Volto à fantástica viagem que muito me enriqueceu durante rápidos 23 dias dos quais 12 dedicados exclusivamente ao Vietnã. Devo tudo isso ao esmero, competência, foco de visão e cultura da minha mulher Sandra. Não fosse ela, estaria gostosamente atendido em um pagão carnaval no veraneio de Camboinha.

Foco absoluto em história e cultura. Shoppings, centros comerciais, só para fotografar detalhes arquitetônicos.  Compras, em feiras livres e mercados artesanais. Museus, templos, cidades tombadas pela Unesco fizeram parte do nosso cardápio diário.

Sorte, muita sorte. Iluminação divina e planejamento. Momento único!

O sudeste asiático (Camboja, Vietnã e Tailândia) estava às moscas. Tinha perdido em um só impacto (coronavírus) 50% dos visitantes apenas com a ausência do turismo chinês, majoritário naquela região.

Males que vêm para o bem. Disponibilidade de tudo. Upgrade automático e espontâneo nos melhores hotéis, restaurantes, mesmo os mais exclusivos disponíveis sem reserva prévia. A pandemia agora declarada já causava danos imensuráveis ao turismo mundial e, em especial, ao daquela região.

Gastaria a paciência e páginas para descrever o que vi de bom sem ser incomodado.

Chego agora à essência do meu relato. Como tudo na vida existem dois lados, duas visões. Privilegiado pela ousadia de lá estar em tempos de quarentena, desfrutando de não ter o desconforto que teria com grandes fluxos turísticos, perdi, no entanto, parte do sorriso daquela gente.

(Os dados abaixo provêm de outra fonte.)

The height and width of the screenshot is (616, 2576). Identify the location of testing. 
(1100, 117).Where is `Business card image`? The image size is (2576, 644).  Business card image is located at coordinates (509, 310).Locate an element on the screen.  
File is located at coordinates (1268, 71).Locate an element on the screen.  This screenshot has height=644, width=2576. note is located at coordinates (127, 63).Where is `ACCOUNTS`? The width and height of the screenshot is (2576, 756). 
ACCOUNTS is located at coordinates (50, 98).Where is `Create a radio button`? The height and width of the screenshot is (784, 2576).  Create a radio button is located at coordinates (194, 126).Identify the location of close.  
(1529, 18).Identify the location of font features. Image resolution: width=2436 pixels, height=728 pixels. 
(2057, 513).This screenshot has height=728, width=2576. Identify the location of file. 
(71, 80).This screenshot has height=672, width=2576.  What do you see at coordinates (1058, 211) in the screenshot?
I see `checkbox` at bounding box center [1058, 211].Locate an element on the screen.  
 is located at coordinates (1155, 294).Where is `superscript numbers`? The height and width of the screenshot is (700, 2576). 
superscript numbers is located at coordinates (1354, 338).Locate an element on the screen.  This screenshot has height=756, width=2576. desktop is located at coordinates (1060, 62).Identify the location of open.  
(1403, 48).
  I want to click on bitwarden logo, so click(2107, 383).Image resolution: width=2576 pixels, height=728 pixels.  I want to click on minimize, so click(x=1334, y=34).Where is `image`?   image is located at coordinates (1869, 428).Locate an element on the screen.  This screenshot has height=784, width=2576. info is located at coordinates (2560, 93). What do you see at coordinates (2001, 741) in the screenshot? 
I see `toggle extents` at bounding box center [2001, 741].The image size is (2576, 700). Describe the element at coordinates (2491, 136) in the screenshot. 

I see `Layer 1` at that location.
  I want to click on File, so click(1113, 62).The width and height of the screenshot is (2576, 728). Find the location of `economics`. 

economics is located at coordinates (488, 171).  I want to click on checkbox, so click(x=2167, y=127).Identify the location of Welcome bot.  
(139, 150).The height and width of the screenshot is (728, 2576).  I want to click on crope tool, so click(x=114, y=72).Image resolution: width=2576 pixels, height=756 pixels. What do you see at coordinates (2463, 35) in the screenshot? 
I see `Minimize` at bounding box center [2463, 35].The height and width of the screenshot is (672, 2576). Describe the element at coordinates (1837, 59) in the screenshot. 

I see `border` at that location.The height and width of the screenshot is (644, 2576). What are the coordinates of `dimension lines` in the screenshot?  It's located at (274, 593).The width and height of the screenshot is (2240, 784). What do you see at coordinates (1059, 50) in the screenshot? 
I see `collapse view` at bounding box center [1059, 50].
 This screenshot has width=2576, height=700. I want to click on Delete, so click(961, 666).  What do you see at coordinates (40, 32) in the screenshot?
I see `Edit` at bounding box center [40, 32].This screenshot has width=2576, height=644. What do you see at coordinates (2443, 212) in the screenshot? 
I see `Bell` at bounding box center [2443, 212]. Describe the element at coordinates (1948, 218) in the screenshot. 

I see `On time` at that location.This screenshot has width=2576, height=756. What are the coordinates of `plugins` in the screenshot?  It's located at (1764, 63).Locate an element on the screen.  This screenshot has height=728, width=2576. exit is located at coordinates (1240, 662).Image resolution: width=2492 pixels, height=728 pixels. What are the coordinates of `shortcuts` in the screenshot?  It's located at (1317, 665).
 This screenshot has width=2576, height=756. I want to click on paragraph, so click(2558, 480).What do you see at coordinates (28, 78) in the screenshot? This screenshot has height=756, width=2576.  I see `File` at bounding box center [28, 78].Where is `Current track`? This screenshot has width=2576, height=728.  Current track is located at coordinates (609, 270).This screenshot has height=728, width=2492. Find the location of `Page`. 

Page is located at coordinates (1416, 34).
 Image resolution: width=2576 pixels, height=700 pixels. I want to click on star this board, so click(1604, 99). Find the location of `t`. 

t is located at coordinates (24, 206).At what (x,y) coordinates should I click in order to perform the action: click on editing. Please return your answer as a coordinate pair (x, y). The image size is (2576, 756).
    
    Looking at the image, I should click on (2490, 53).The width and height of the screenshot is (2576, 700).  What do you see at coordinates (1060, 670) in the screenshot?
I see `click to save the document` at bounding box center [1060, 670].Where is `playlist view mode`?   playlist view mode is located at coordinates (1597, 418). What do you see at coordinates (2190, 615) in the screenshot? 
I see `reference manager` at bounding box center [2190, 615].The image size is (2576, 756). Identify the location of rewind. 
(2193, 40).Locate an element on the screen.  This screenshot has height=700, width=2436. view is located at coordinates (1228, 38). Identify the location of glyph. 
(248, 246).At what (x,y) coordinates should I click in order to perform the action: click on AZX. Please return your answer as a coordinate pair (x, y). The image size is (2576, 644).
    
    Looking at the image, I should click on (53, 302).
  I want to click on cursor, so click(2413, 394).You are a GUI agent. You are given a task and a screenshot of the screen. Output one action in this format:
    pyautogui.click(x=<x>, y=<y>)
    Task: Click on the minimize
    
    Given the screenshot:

Máscaras cirúrgicas por todos usadas me impediram de expor meu sorriso e de aferir os deles. Perdi! Restou em substituição a esse precioso dom humano a acuidade de decifrar olhares.

Esses sim, encantavam-me onde quer que estivesse. O brilho do olhar daqueles que milenarmente habitam aquela região é surpreendente. Trago de forma inesquecível em minha mente os registros de tão lindos e sofridos olhares.

Perdi parte dos sorrisos, superei com esse outro dom humano que é a capacidade sensitiva que nos permite aferir olhares. Voltarei um dia para dar e receber sorrisos.